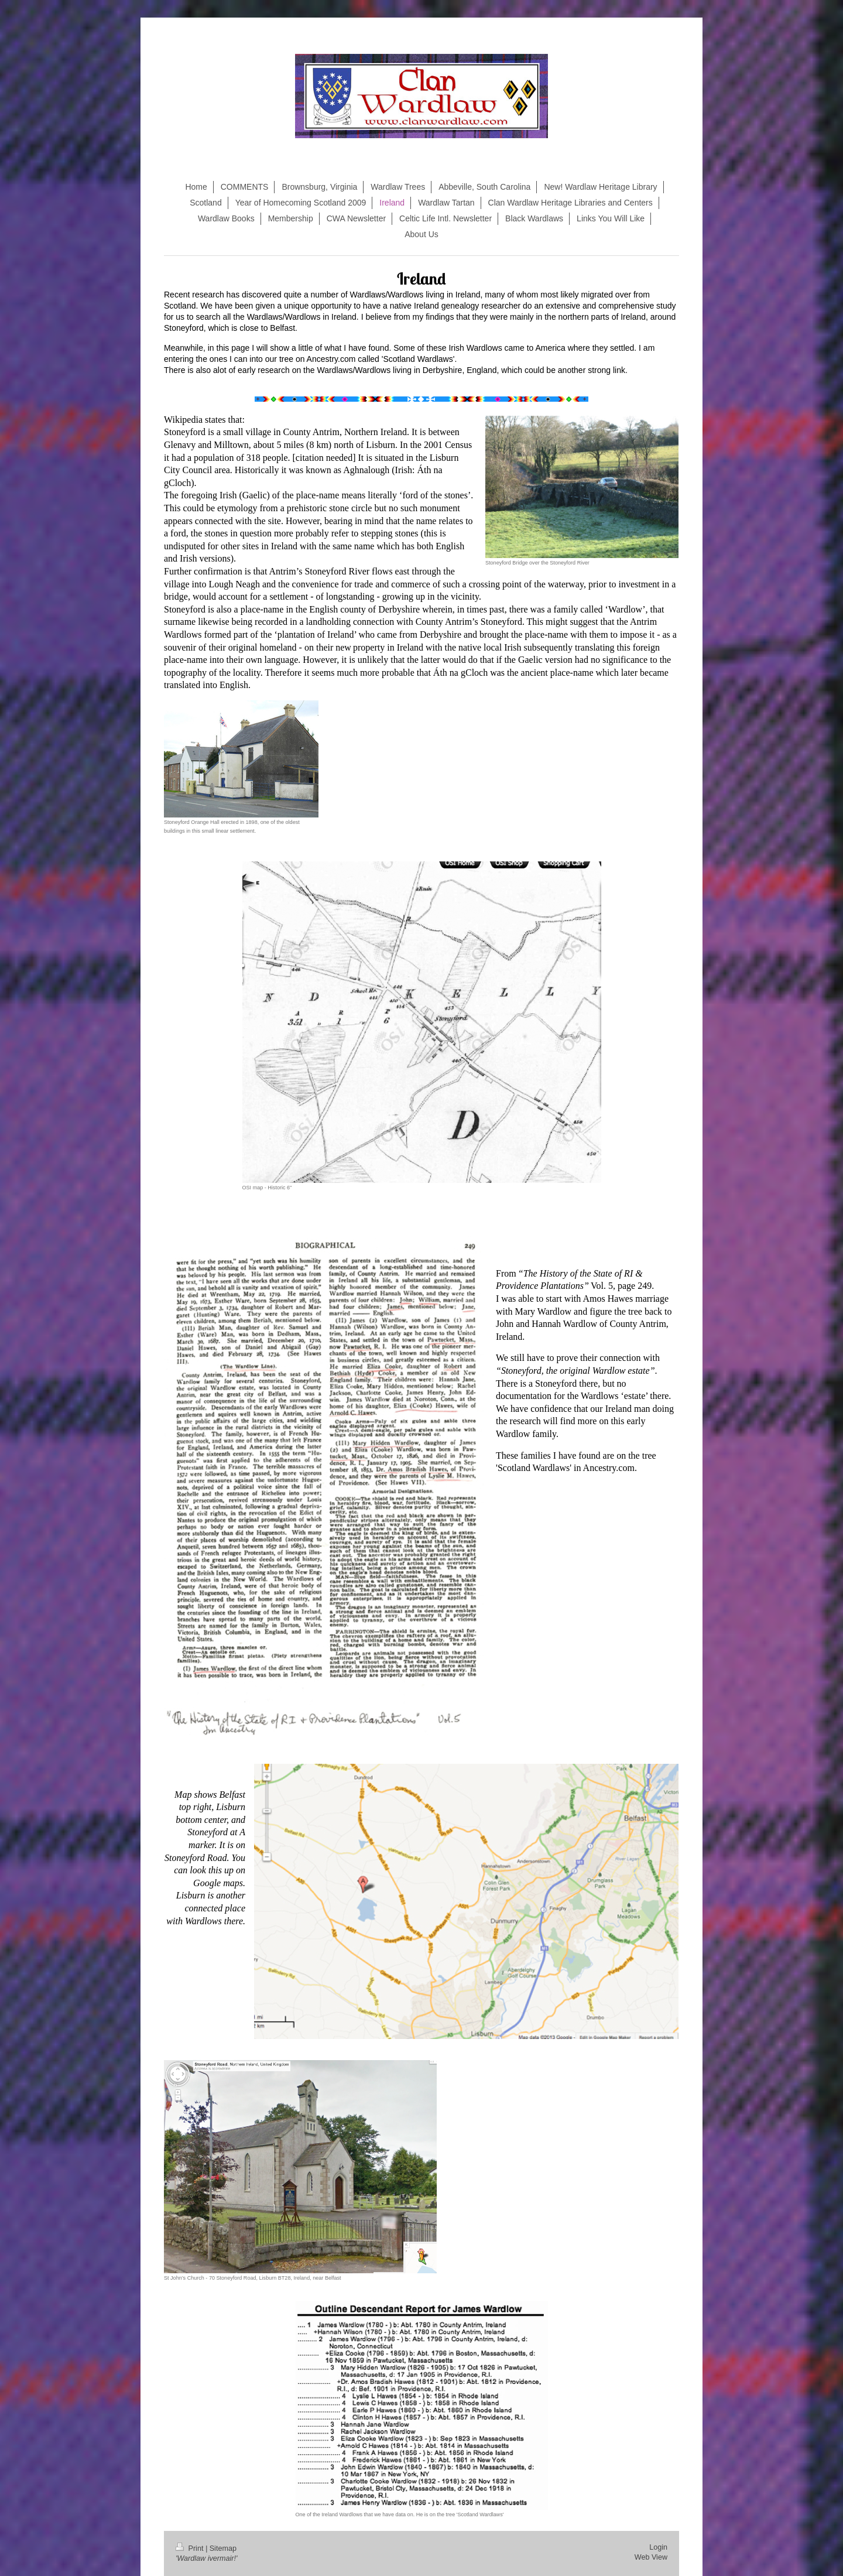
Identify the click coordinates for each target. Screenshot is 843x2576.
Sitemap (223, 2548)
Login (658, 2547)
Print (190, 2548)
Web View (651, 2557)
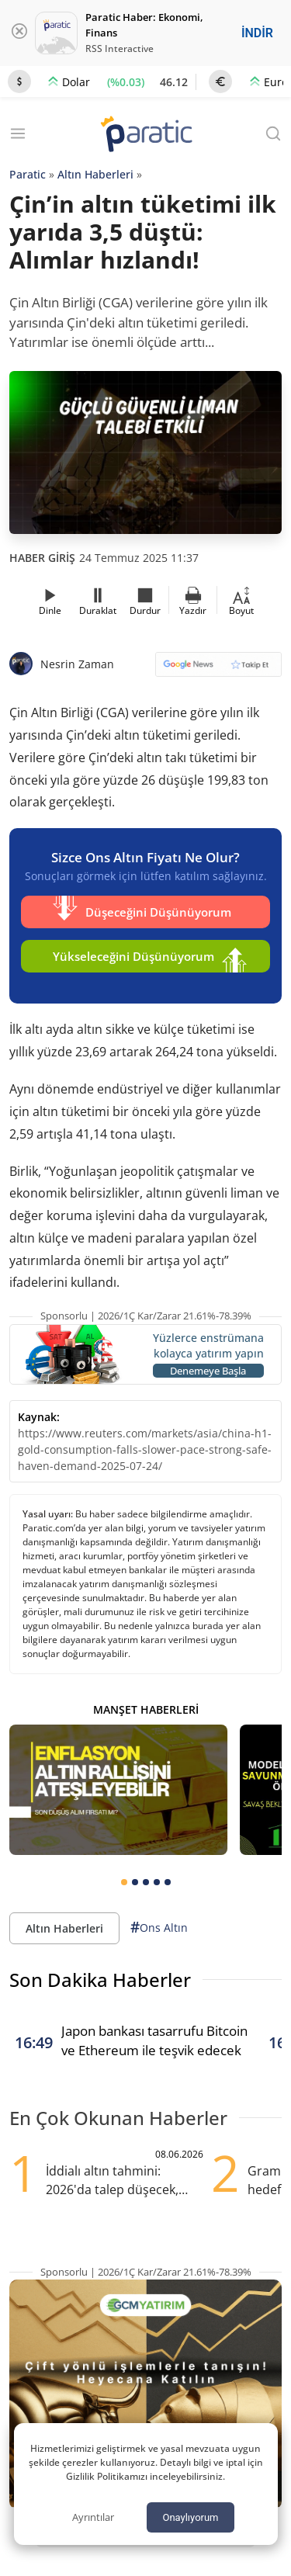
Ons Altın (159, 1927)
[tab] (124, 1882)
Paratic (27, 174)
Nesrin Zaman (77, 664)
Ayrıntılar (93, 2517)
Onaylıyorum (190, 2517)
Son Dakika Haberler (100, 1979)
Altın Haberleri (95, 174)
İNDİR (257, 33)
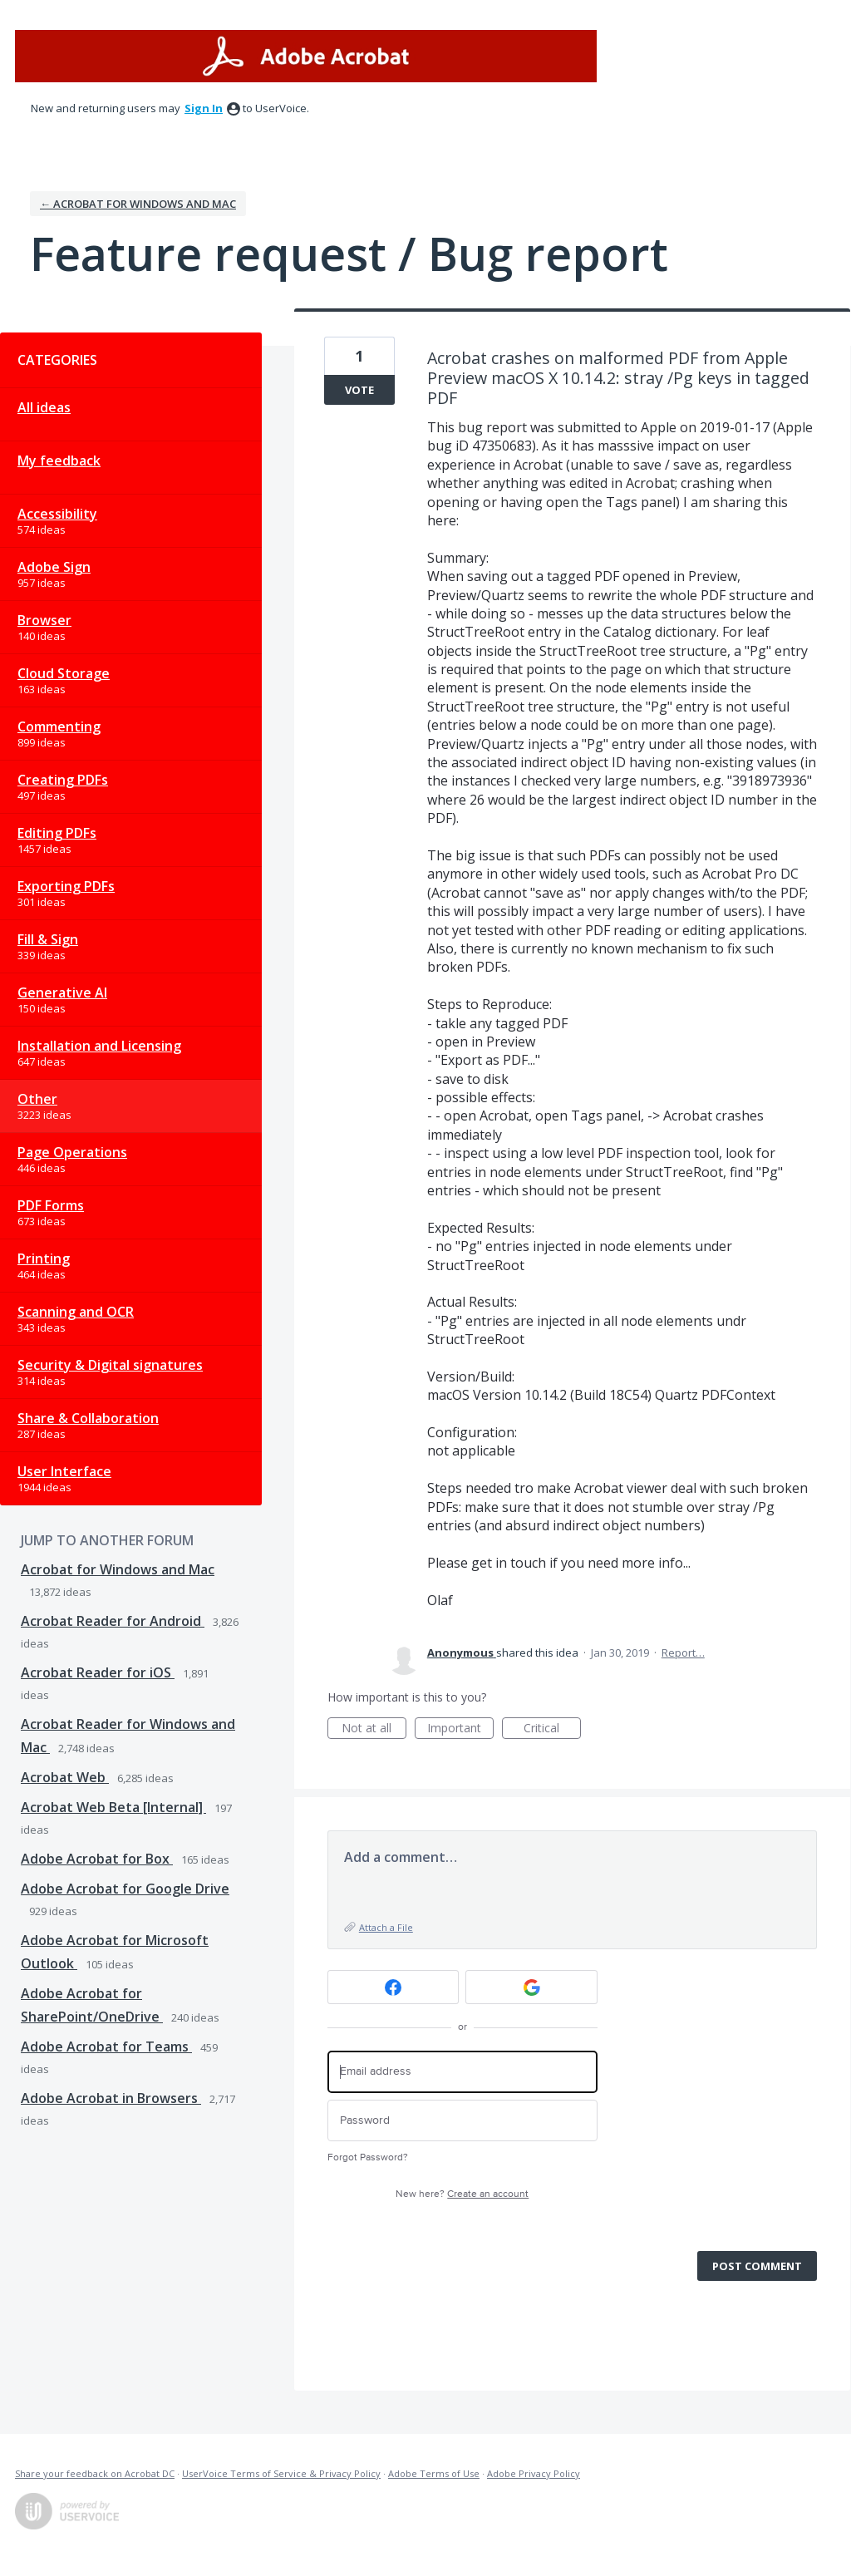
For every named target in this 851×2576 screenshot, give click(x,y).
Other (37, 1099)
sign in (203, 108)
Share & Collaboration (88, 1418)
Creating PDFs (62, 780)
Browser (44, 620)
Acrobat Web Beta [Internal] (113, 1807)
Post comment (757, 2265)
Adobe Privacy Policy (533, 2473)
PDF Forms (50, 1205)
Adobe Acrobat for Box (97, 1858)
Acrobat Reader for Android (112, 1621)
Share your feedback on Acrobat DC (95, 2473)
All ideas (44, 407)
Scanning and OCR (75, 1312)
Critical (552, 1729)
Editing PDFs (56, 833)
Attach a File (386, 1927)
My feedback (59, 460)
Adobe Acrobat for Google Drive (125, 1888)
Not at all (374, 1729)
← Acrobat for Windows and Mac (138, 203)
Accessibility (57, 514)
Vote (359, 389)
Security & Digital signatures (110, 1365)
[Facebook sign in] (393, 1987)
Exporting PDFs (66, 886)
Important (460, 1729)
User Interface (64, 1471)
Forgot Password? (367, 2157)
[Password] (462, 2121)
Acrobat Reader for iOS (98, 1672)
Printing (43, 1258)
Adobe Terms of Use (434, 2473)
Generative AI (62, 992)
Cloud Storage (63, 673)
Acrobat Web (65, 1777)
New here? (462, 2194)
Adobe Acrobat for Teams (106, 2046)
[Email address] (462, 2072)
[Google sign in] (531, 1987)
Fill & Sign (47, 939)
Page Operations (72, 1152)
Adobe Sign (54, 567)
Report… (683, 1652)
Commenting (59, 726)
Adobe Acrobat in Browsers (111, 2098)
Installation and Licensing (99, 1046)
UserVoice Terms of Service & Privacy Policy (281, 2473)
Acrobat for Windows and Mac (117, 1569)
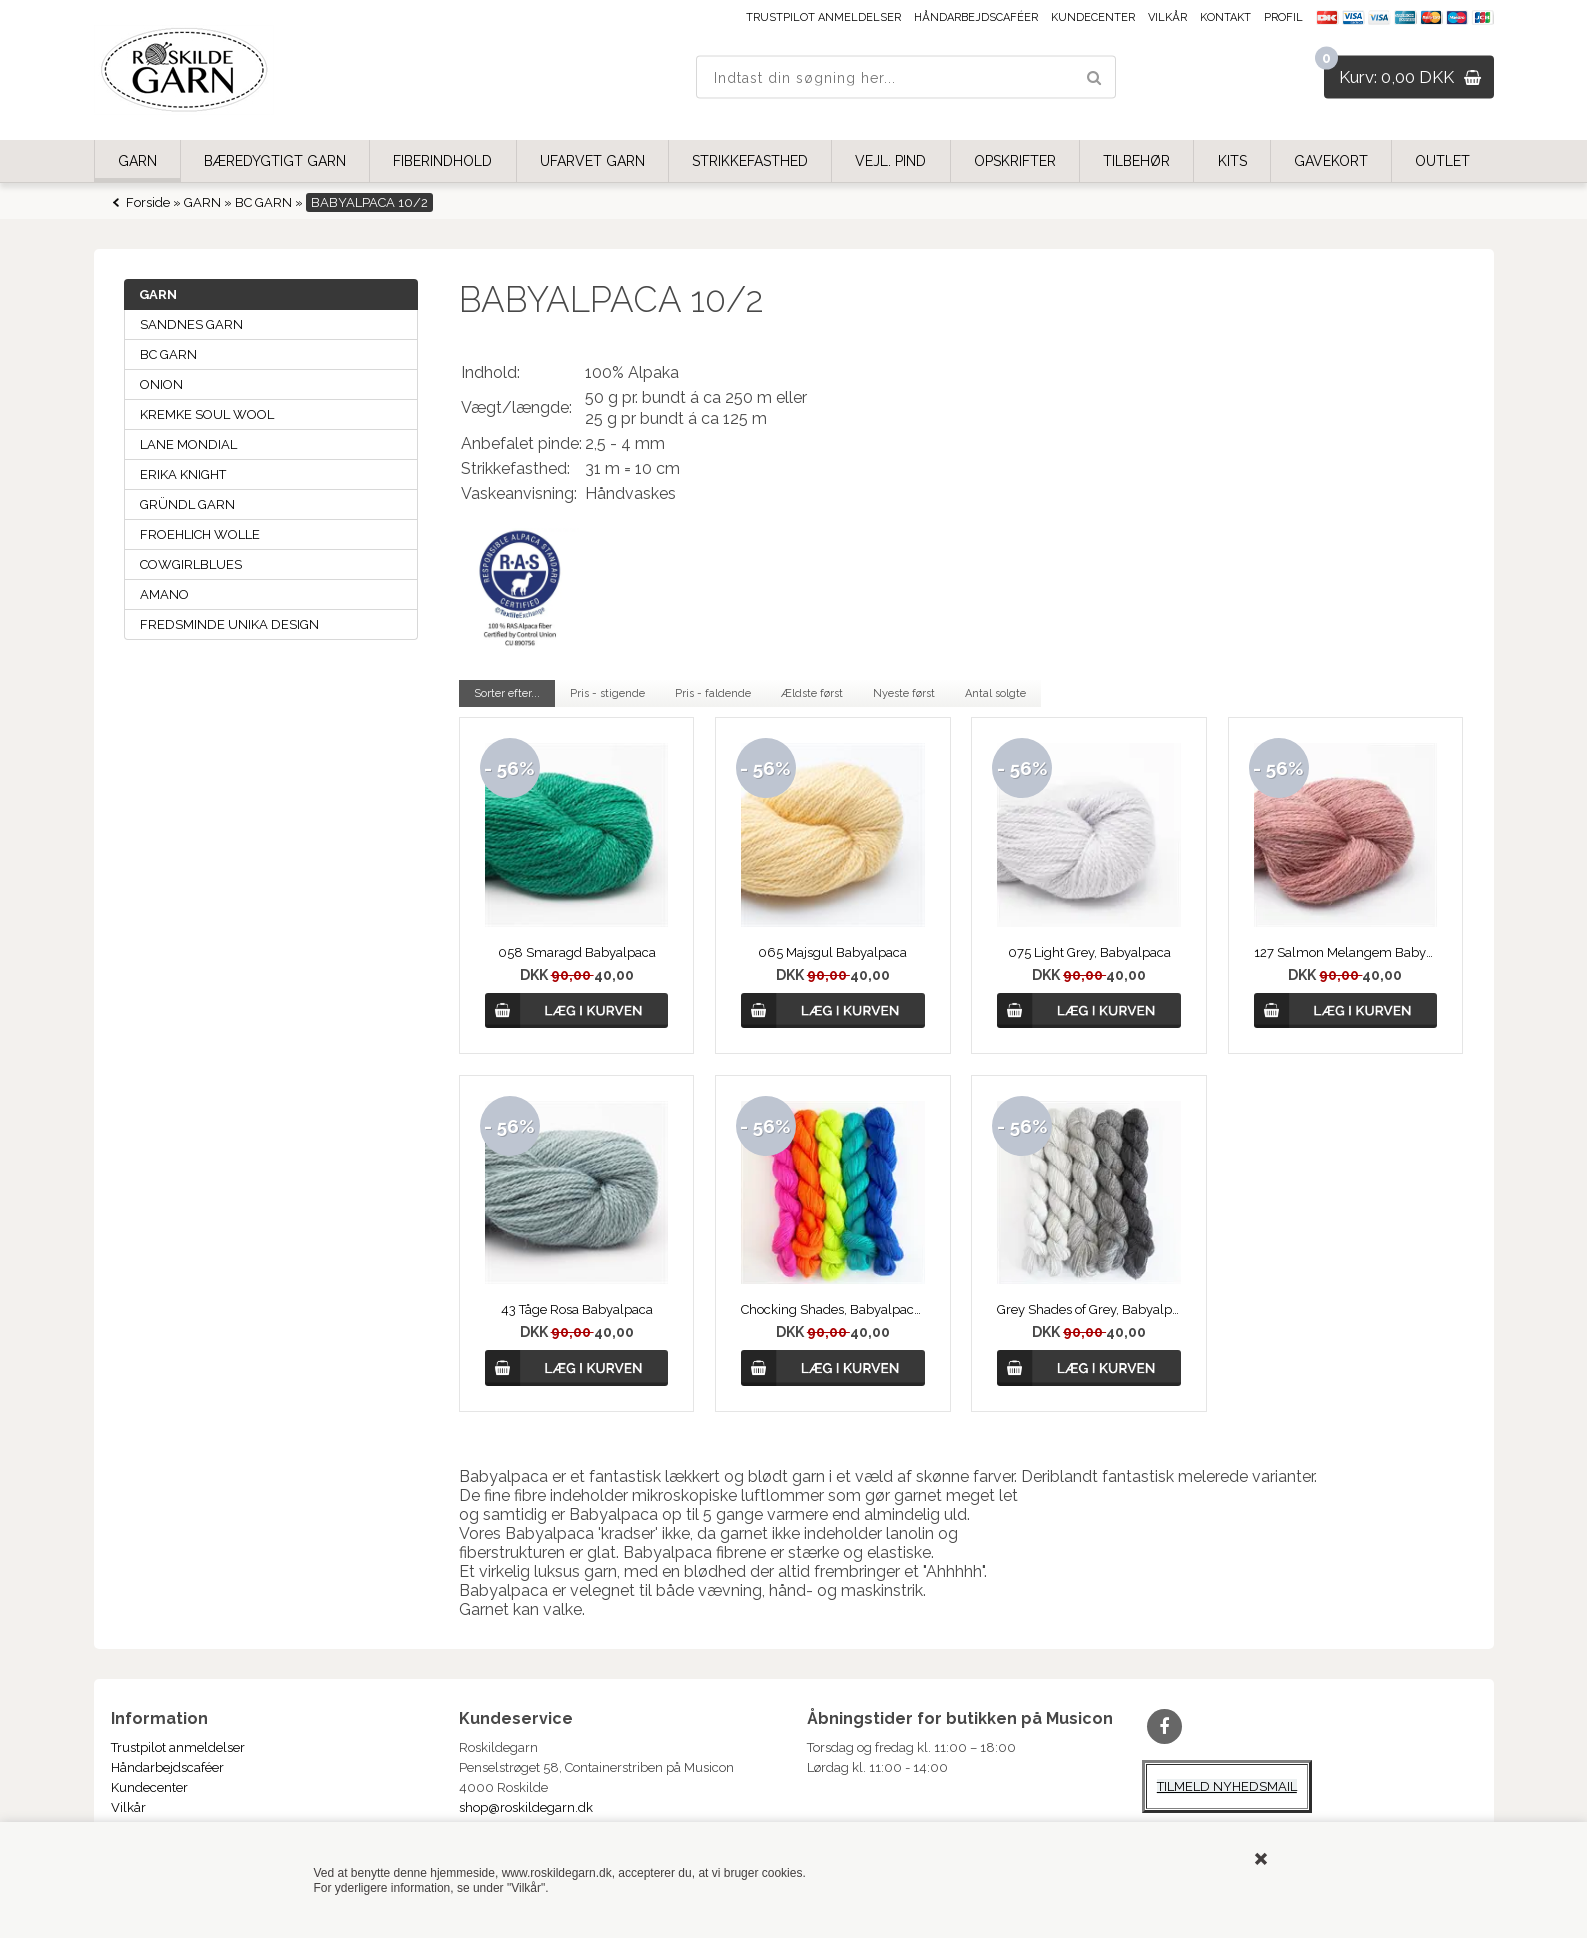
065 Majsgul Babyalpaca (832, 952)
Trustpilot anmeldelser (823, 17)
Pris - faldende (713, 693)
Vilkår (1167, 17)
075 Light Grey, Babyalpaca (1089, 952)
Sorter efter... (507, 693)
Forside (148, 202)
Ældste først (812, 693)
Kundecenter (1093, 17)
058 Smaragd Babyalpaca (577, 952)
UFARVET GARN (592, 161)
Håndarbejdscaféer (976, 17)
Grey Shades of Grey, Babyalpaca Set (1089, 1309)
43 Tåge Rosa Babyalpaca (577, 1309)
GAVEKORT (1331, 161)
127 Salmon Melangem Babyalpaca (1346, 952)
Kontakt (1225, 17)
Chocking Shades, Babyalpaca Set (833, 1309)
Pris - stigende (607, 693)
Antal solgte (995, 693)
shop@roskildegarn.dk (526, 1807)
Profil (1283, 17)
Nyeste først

REQUIREMENTS: Convert all the rows above into a JSON list of strings, one string per line, skipping blank lines and leaving the pictures out.

TASK OUTPUT:
[
  "Identify the click coordinates for each target. Screenshot is 843x2576.",
  "Sitemap (223, 2548)",
  "Login (658, 2547)",
  "Print (190, 2548)",
  "Web View (651, 2557)",
  "Ons Altın (159, 1927)",
  "[tab] (124, 1882)",
  "Paratic (27, 174)",
  "Nesrin Zaman (77, 664)",
  "Ayrıntılar (93, 2517)",
  "Onaylıyorum (190, 2517)",
  "Son Dakika Haberler (100, 1979)",
  "Altın Haberleri (95, 174)",
  "İNDİR (257, 33)",
  "For every named target in this 851×2576 screenshot, give click(x,y).",
  "Other (37, 1099)",
  "sign in (203, 108)",
  "Share & Collaboration (88, 1418)",
  "Creating PDFs (62, 780)",
  "Browser (44, 620)",
  "Acrobat Web Beta [Internal] (113, 1807)",
  "Post comment (757, 2265)",
  "Adobe Privacy Policy (533, 2473)",
  "PDF Forms (50, 1205)",
  "Adobe Acrobat for Box (97, 1858)",
  "Acrobat Reader for Android (112, 1621)",
  "Share your feedback on Acrobat DC (95, 2473)",
  "All ideas (44, 407)",
  "Scanning and OCR (75, 1312)",
  "Critical (552, 1729)",
  "Editing PDFs (56, 833)",
  "Attach a File (386, 1927)",
  "My feedback (59, 460)",
  "Adobe Acrobat for Google Drive (125, 1888)",
  "Not at all (374, 1729)",
  "← Acrobat for Windows and Mac (138, 203)",
  "Accessibility (57, 514)",
  "Vote (359, 389)",
  "Security & Digital signatures (110, 1365)",
  "[Facebook sign in] (393, 1987)",
  "Exporting PDFs (66, 886)",
  "Important (460, 1729)",
  "User Interface (64, 1471)",
  "Forgot Password? (367, 2157)",
  "[Password] (462, 2121)",
  "Acrobat Reader for iOS (98, 1672)",
  "Printing (43, 1258)",
  "Adobe Terms of Use (434, 2473)",
  "Generative AI (62, 992)",
  "Cloud Storage (63, 673)",
  "Acrobat Web (65, 1777)",
  "New here? (462, 2194)",
  "Adobe Acrobat for Teams (106, 2046)",
  "[Email address] (462, 2072)",
  "[Google sign in] (531, 1987)",
  "Fill & Sign (47, 939)",
  "Page Operations (72, 1152)",
  "Adobe Sign (54, 567)",
  "Report… (683, 1652)",
  "Commenting (59, 726)",
  "Adobe Acrobat in Browsers (111, 2098)",
  "Installation and Licensing (99, 1046)",
  "UserVoice Terms of Service & Privacy Policy (281, 2473)",
  "Acrobat for Windows and Mac (117, 1569)",
  "065 Majsgul Babyalpaca (832, 952)",
  "Trustpilot anmeldelser (823, 17)",
  "Pris - faldende (713, 693)",
  "Vilkår (1167, 17)",
  "075 Light Grey, Babyalpaca (1089, 952)",
  "Sorter efter... (507, 693)",
  "Forside (148, 202)",
  "Ældste først (812, 693)",
  "Kundecenter (1093, 17)",
  "058 Smaragd Babyalpaca (577, 952)",
  "UFARVET GARN (592, 161)",
  "Håndarbejdscaféer (976, 17)",
  "Grey Shades of Grey, Babyalpaca Set (1089, 1309)",
  "43 Tåge Rosa Babyalpaca (577, 1309)",
  "GAVEKORT (1331, 161)",
  "127 Salmon Melangem Babyalpaca (1346, 952)",
  "Kontakt (1225, 17)",
  "Chocking Shades, Babyalpaca Set (833, 1309)",
  "Pris - stigende (607, 693)",
  "Antal solgte (995, 693)",
  "shop@roskildegarn.dk (526, 1807)",
  "Profil (1283, 17)",
  "Nyeste først"
]